1.   With respect to the district court's order confirming the arbitration award, “we accept the district court's findings of fact unless clearly erroneous, and we review questions of law de novo.” Brown v. ITT Consumer Fin. Corp., 211 F.3d 1217, 1221 (11th Cir. 2000). We review for abuse of discretion the district court's denial of Concura's post-judgment motions and award of attorneys' fees. See Green v. Union Foundry Co., 281 F.3d 1229, 1233 (11th Cir. 2002); Gray v. Lockheed Aeronautical Sys. Co., 125 F.3d 1387, 1389 (11th Cir. 1997).

2.   Such an obligation exists as to pro se prisoners, see United States v. Jordan, 915 F.2d 622, 624–25 (11th Cir. 1990) (stating “[f]ederal courts have long recognized that they have an obligation to look behind the label of a motion filed by a pro se inmate and determine whether the motion is, in effect, cognizable under a different remedial statutory framework”), but we know of no support for the obligation's having been extended to typical, represented civil litigants.

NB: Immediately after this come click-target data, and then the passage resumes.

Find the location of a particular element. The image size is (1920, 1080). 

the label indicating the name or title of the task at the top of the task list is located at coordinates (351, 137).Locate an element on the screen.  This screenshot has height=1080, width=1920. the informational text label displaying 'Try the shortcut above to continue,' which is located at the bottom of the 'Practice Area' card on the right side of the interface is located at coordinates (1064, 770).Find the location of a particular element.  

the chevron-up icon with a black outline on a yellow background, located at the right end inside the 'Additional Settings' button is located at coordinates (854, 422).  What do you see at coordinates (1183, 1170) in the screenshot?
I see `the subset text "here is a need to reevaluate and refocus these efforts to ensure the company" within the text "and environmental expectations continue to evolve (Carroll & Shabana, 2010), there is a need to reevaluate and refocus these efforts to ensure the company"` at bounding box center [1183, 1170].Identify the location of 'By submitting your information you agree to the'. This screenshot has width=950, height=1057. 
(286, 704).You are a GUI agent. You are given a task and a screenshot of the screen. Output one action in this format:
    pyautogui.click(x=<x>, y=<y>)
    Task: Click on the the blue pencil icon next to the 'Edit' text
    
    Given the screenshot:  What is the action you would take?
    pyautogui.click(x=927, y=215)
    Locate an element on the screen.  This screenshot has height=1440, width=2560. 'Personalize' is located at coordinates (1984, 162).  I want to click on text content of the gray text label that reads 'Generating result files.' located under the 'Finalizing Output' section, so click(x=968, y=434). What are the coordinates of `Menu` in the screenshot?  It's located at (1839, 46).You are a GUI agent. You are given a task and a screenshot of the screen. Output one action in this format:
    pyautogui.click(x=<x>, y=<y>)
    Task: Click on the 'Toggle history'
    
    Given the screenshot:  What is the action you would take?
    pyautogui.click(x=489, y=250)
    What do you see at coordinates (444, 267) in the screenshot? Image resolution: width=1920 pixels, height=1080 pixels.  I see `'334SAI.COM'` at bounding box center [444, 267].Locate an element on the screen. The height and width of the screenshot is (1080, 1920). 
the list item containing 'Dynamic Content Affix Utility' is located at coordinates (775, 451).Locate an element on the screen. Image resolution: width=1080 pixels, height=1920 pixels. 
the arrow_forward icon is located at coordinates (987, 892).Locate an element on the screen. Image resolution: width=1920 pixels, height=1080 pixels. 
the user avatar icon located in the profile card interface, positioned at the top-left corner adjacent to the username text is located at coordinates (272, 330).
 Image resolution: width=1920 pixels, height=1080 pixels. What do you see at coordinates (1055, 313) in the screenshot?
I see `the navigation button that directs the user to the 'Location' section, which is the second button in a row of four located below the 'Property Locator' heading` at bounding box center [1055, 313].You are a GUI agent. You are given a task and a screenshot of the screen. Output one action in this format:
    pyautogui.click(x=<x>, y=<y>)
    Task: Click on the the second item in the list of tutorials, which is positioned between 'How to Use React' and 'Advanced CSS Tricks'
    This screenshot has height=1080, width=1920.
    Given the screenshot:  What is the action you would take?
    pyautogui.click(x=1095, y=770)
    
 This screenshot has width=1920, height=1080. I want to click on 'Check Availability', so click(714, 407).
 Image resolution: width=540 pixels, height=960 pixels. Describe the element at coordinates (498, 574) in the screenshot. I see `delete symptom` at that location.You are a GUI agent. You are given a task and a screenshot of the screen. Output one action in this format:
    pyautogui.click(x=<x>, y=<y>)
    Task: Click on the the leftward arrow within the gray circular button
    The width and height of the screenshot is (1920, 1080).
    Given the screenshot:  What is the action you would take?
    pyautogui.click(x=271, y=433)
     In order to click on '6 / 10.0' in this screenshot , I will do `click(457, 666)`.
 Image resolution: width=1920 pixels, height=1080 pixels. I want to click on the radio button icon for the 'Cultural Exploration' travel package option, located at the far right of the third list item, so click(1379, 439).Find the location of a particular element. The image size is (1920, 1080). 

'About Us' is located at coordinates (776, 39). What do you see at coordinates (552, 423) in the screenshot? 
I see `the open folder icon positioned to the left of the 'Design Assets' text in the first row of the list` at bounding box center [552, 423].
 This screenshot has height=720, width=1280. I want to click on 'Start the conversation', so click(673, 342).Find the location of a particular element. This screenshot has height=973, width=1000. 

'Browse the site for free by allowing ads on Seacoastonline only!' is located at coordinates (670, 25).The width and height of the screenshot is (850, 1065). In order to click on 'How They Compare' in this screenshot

3.   We also note that in both Johnson and the decision upon which Johnson relies, we emphasized that the parties had thoroughly briefed the bases for vacatur before the district court. See id.; O.R. Sec., Inc. v. Prof'l Planning Assocs., Inc., 857 F.2d 742, 748 (11th Cir. 1988). Particularly here, where Concura never presented the district court with a clear and thorough articulation of the alleged bases for vacatur, the district court did not err in declining to sua sponte construe the counterclaim as a motion to vacate.